Research in microbiology can be either pure research, or include aspects of clinical trials (eg. drug trials). Each school in Canada has their own research specialties; common themes include immunology (eg. HIV), molecular genetics, epidemiology, tumor biology (eg. cancer), and infectious diseases.
Clinical trials usually involve hospital patients and thus draw upon other disciplines such as general medicine, immunology, pharmacology, and toxicology. Research in these areas is a collaborative endeavor amongst universities, hospitals, and research centers, and can include collaborations with other regions or countries.

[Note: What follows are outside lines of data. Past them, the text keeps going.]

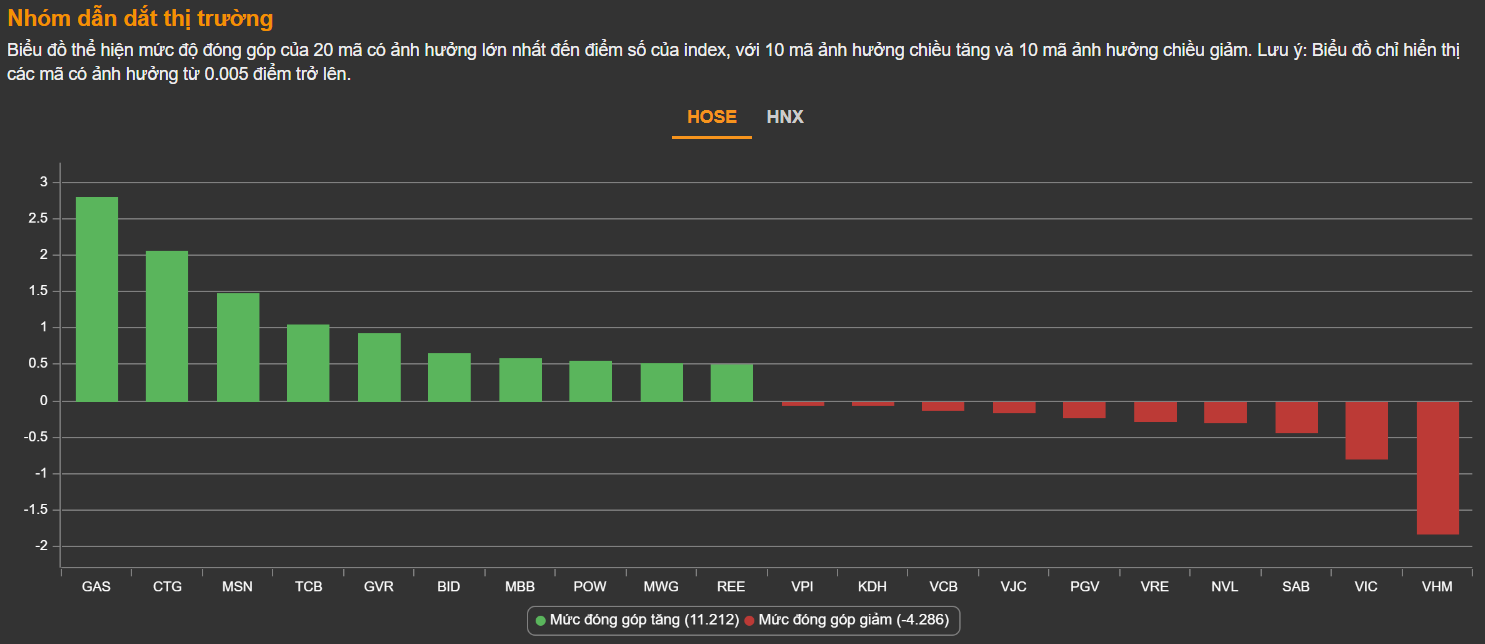Click the POW green bar
The width and height of the screenshot is (1485, 644).
(x=590, y=381)

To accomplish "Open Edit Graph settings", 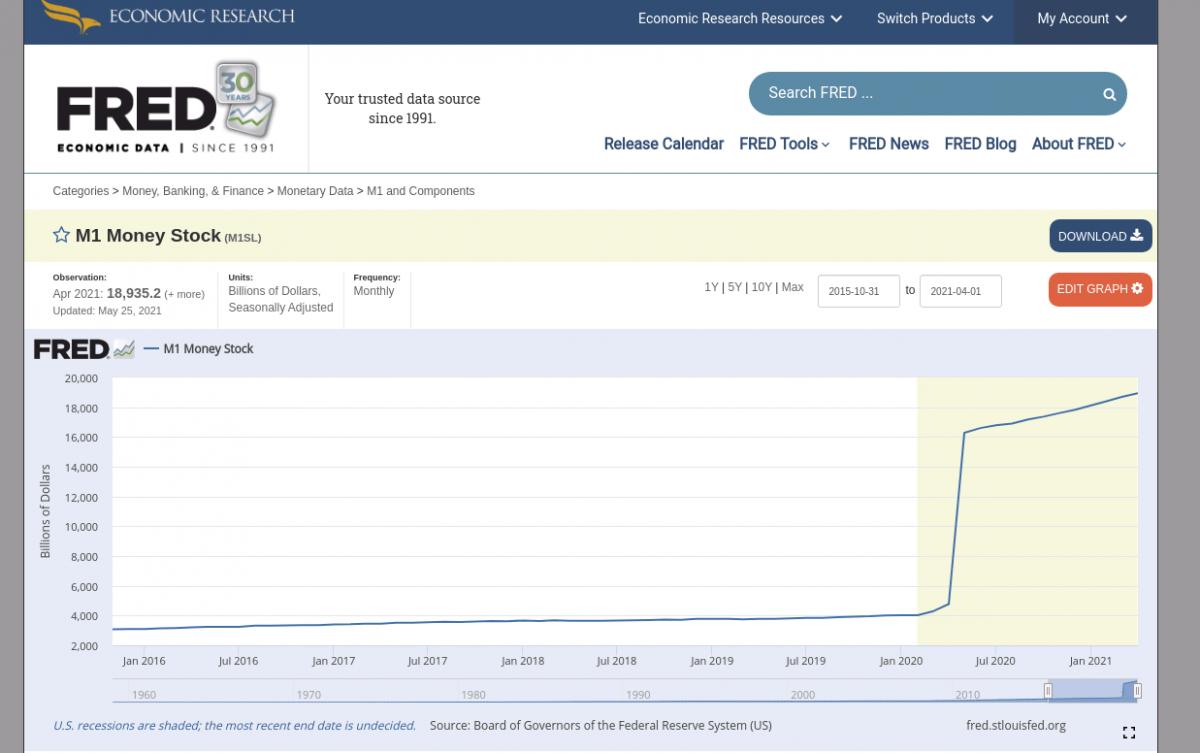I will click(1100, 289).
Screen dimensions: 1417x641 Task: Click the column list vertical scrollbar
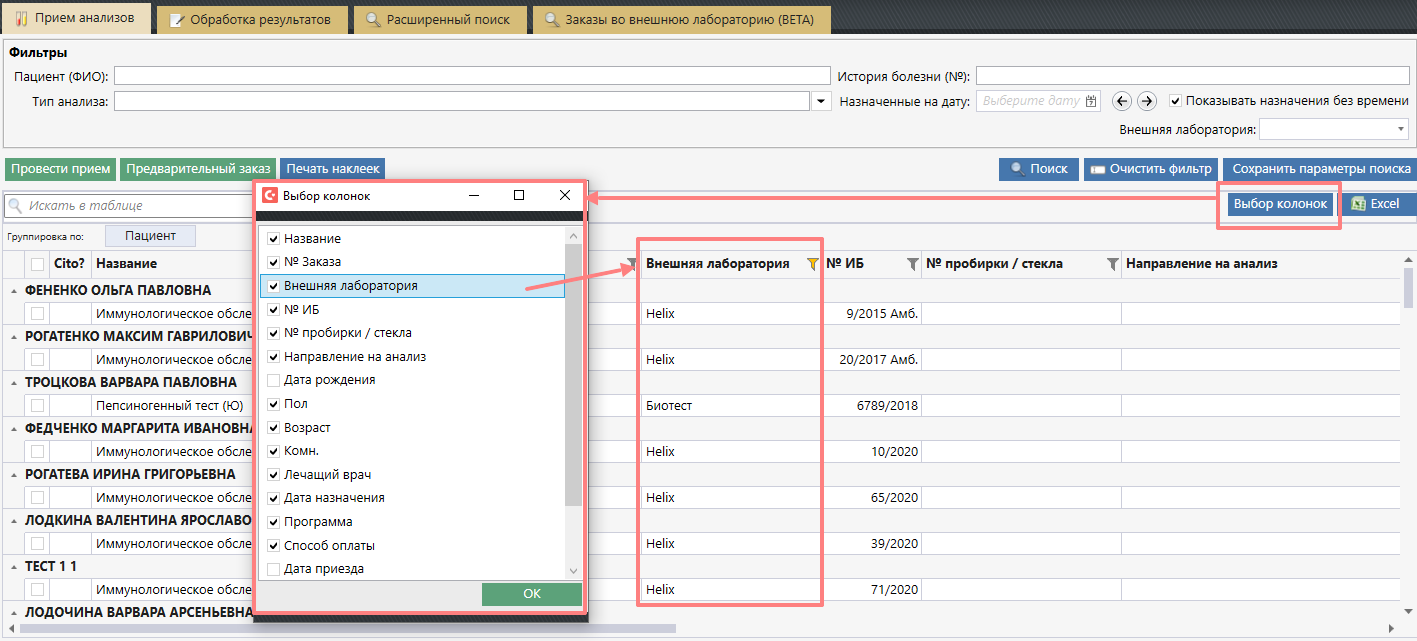(x=573, y=400)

Non-medical microbiology research includes identifying and quantifying novel microbes discovered in hostile environments. These microbes can be used as surrogates for experiments to determine if life exists on other planets. Recently, microbes have been found to exist in the absence of phosphorus and use arsenic as an alternative, which is unique on Earth. Discoveries such as this open up the biological possibilities of what other life may look like.

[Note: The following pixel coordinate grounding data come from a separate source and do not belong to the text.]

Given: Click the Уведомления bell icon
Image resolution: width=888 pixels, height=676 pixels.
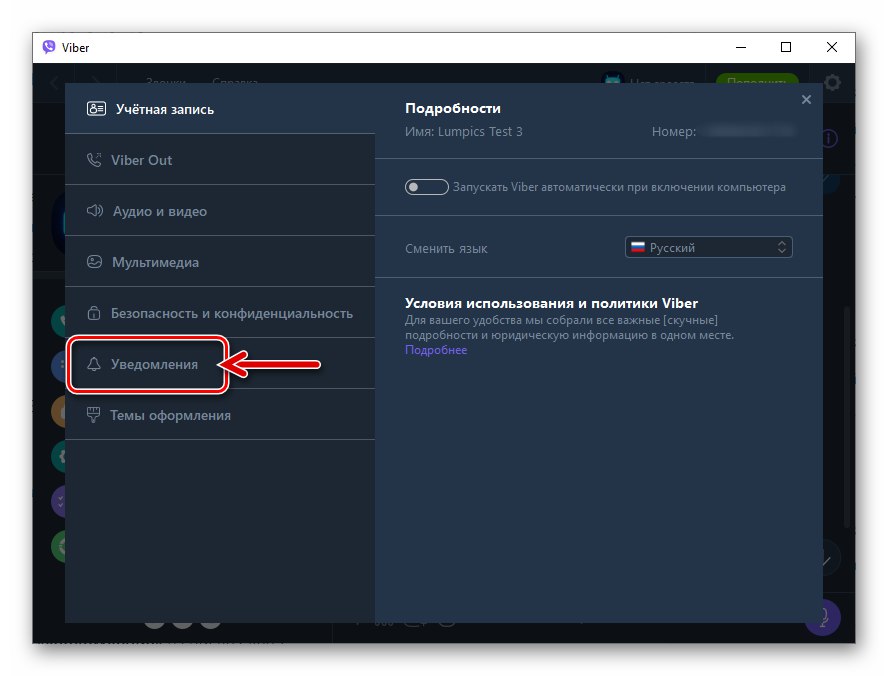Looking at the screenshot, I should tap(96, 365).
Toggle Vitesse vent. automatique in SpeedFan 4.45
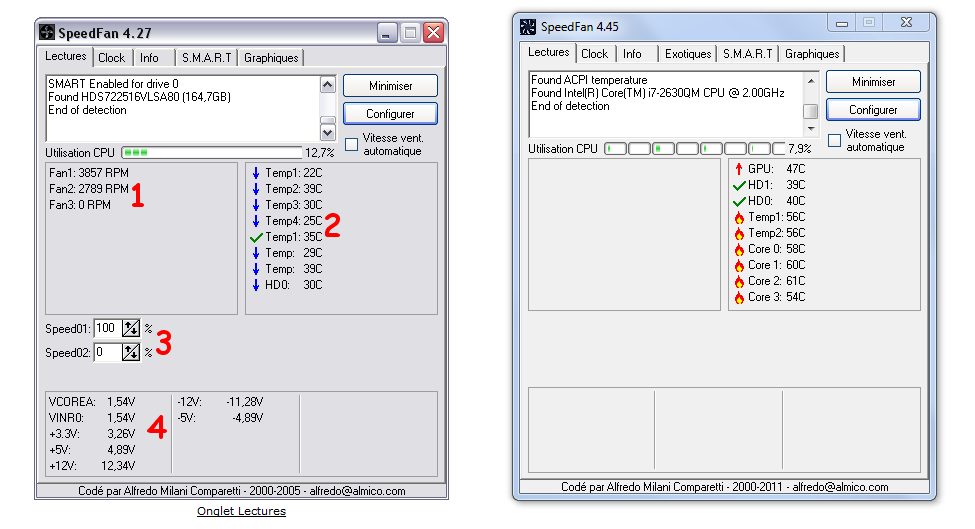The image size is (975, 529). coord(834,140)

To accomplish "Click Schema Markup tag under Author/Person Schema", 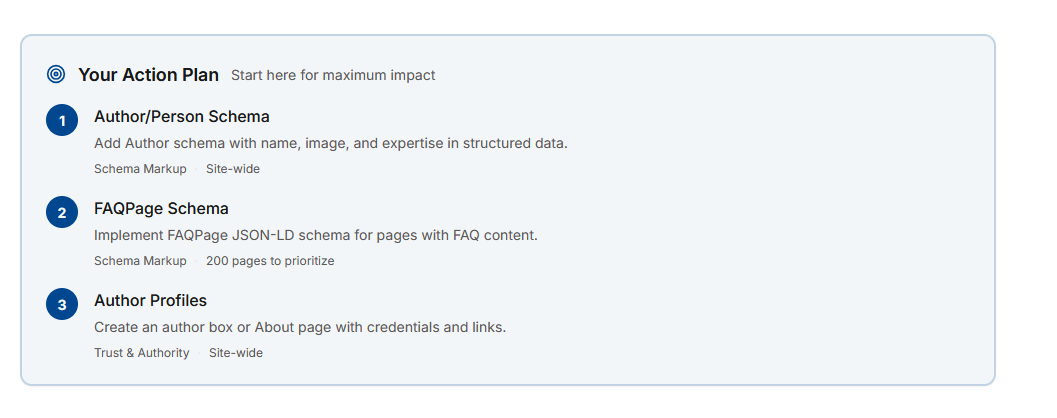I will coord(140,169).
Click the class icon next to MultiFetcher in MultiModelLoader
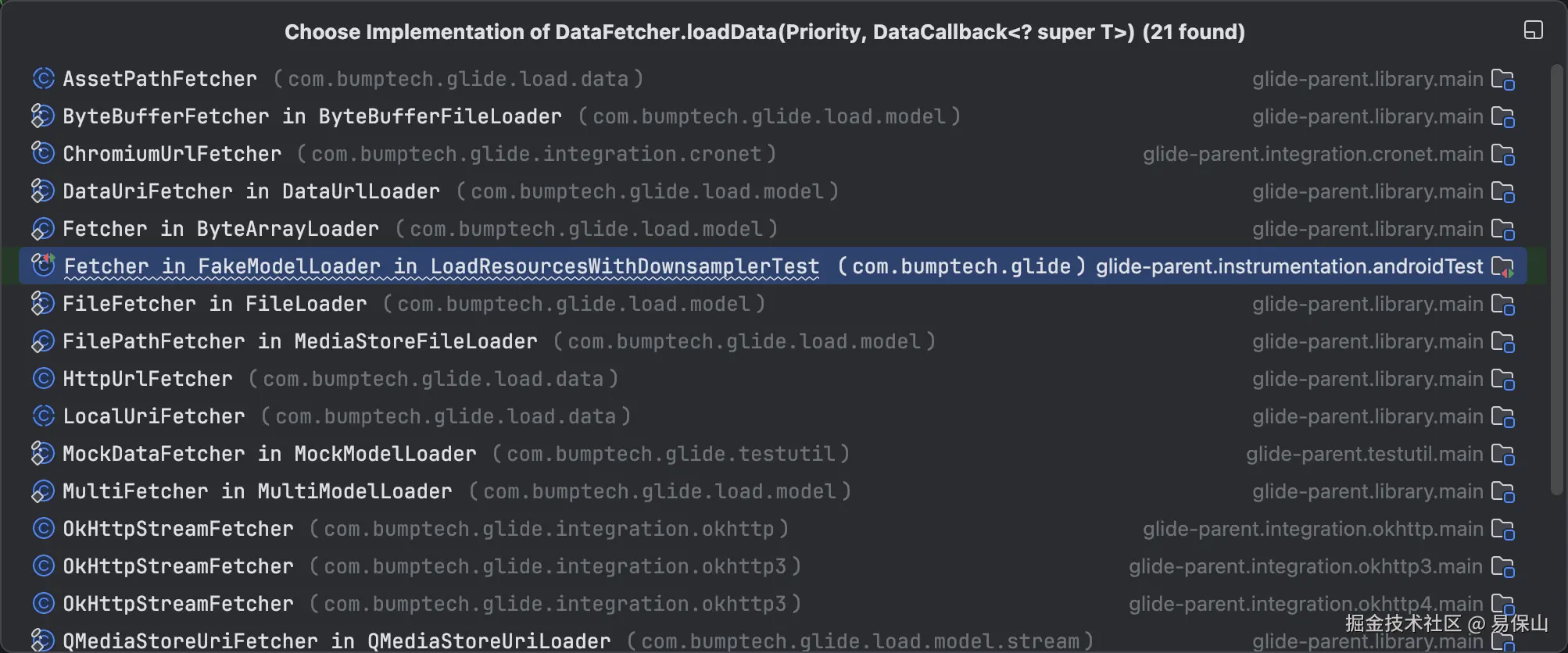 click(x=43, y=491)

As well, microbes are being genetically engineered to aid in more prosaic endeavors, such as minimizing food spoilage, combating pests, or improving crop yields. For example, the genes from Bt microbes are being used to grow crops that are more resistant to insect pests and need less insecticide application. Other research focuses on environmental microbes that can ingest pollutants such as petroleum, and are being used to aid in spill clean-ups.